Gary Turk pourrait donc me reprocher de n’avoir pas su voir les gens qui m’entouraient dans ce métro. Certes… Ils étaient d’ailleurs fort occupés à des choses qui ne relevaient absolument pas de leur smartphone tel que le présente la vidéo. Le problème n’est pas dans toutes ces technologies. Il est social. Dans ce métro, nous ne partagions que peu de choses : un emplacement, un horaire et la volonté de se mouvoir dans une direction. Il faut un petit plus. Je ne me lancerai pas sur ce sujet. Je ne suis pas sociologue mais je sais que la technologie n’est pas la seule à devoir être mise en cause. Comme le dit si bien la conclusion de la parodie de « Look up », « when things go wrong, we blame it on technology ». Trop facile…

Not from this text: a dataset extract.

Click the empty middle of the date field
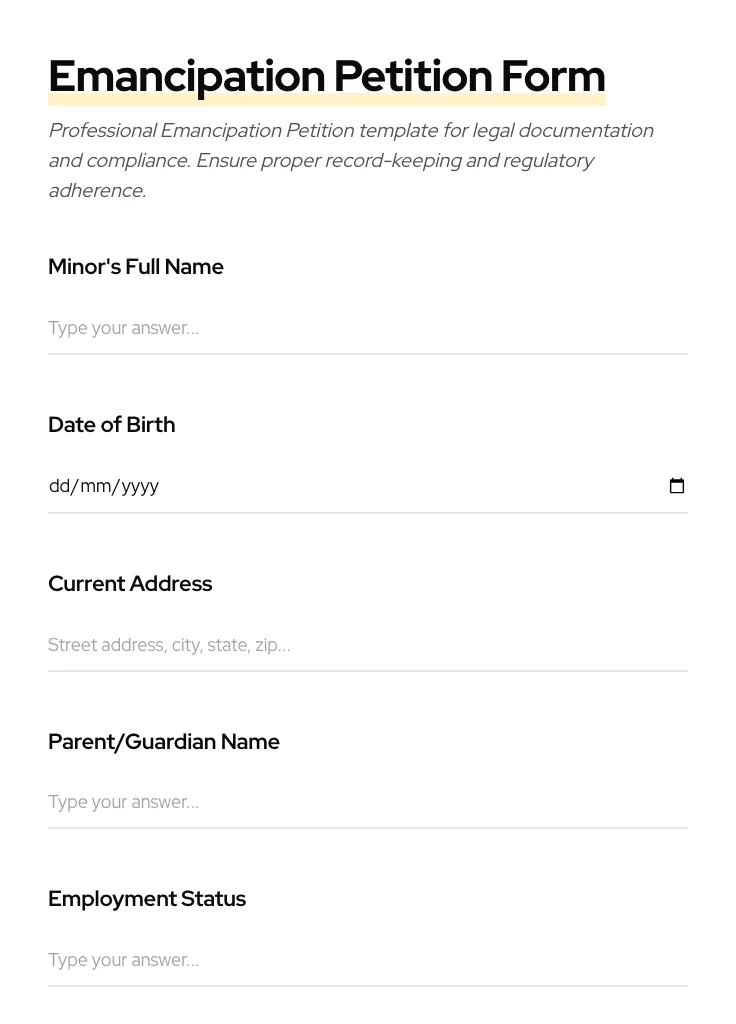The height and width of the screenshot is (1024, 736). (x=400, y=486)
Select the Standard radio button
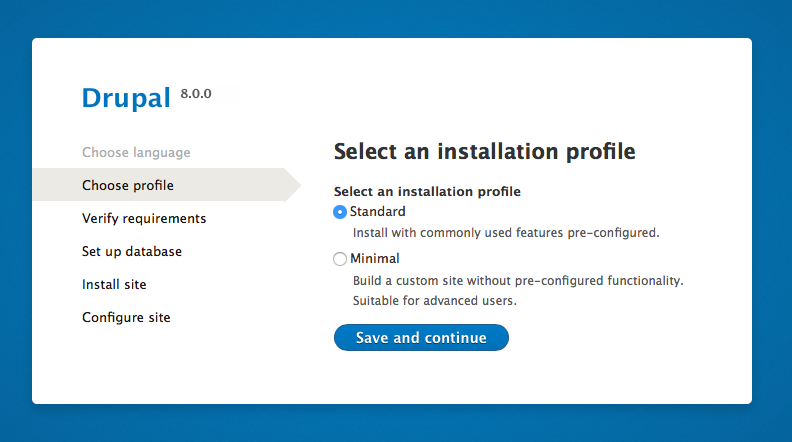Screen dimensions: 792x442 pos(340,212)
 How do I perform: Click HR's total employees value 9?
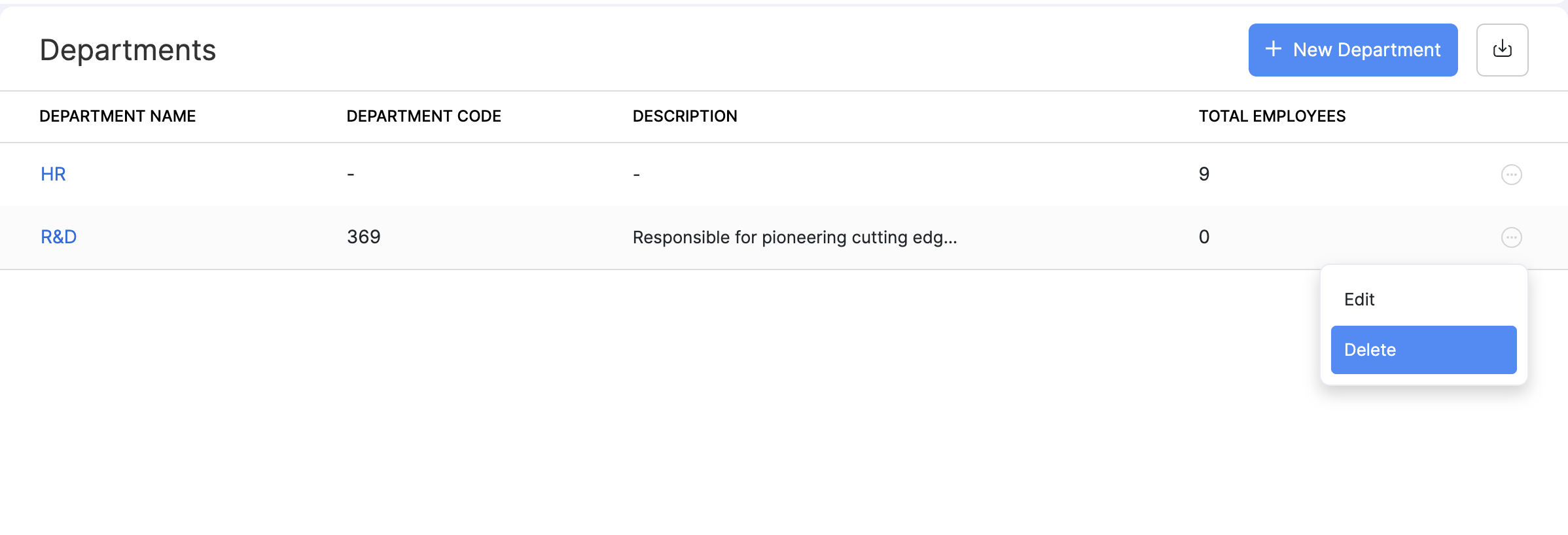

Je ne peux enfin m’empêcher de penser à ce gag de Gotlieb paru dans Rubrique à Brac où, se dessinant enfant, il déambule en regardant ses pieds, tout occupé à suivre les pérégrinations d’une fourmi. Il finit par se cogner contre une branche et un vieil homme philosophe s’approche alors de lui et le sermonne : « il faut toujours regarder vers le haut, vers les oiseaux, le ciel, les étoiles… » Le vieil homme poursuit son discours, en avançant le regard sans cesse tourné vers le ciel, et on le voit peu à peu s’abaisser dans la case tandis qu’il s’enfonce dans une mare qu’il n’avait bien évidemment pas vue. Gotlieb en conclut qu’il lui faut regarder en même temps vers le haut et vers le bas, d’où un regard quelque peu « velouté » ou plutôt déformé…

Alors « look up » ? Oui, mais sans oublier « look down ».